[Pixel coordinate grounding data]

*** Begin section ***

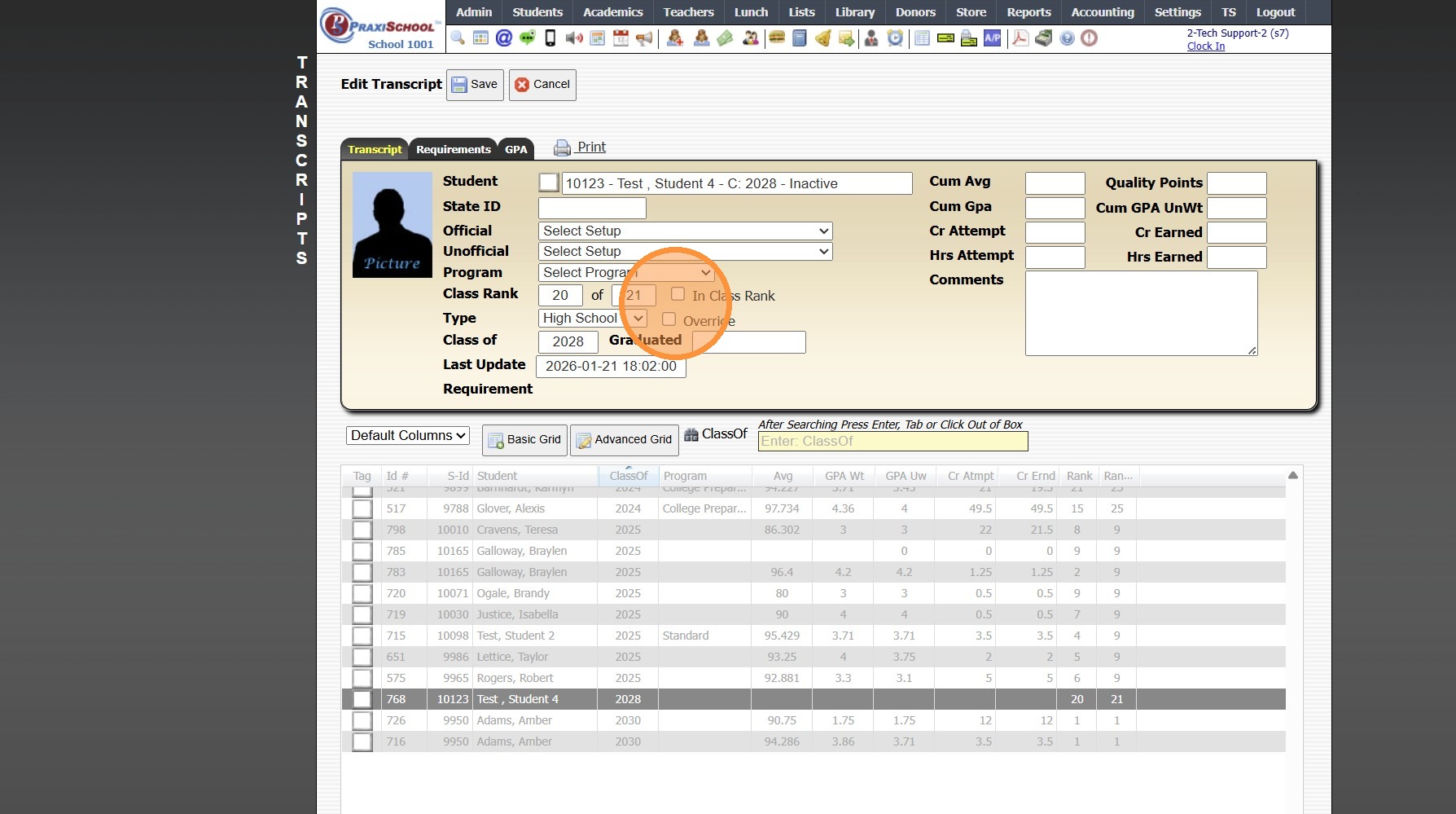
Task: Click the Save button
Action: point(475,85)
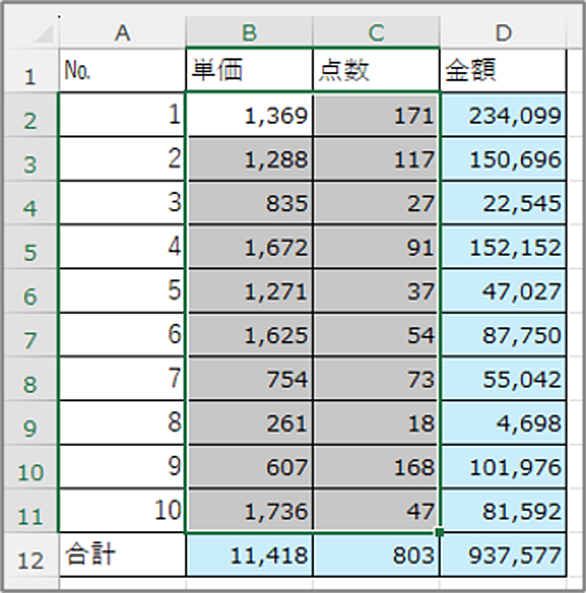Select column A header
Screen dimensions: 586x593
click(123, 33)
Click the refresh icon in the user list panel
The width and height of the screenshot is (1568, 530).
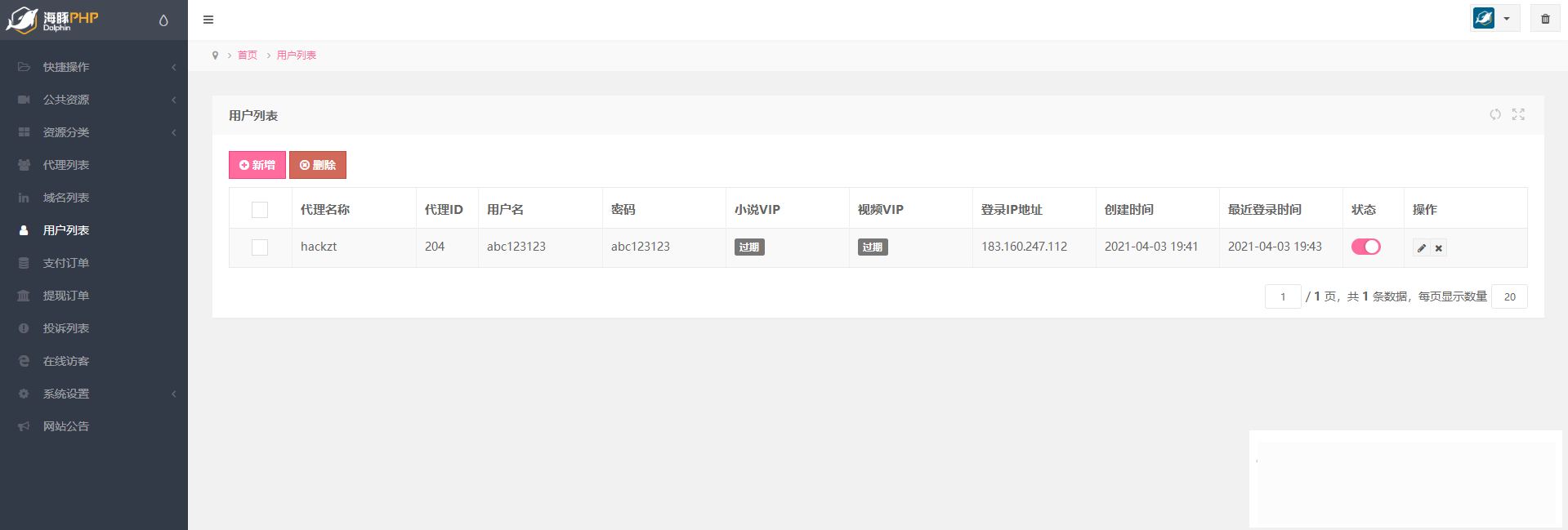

*** End section ***

### Goal of the exercise
With the pictures excluded, the line containing "Click the refresh icon in the user list panel" and every line after it through the end of the data above are to be transcribed exactly, and nothing more.

### Result of the task
Click the refresh icon in the user list panel
The width and height of the screenshot is (1568, 530).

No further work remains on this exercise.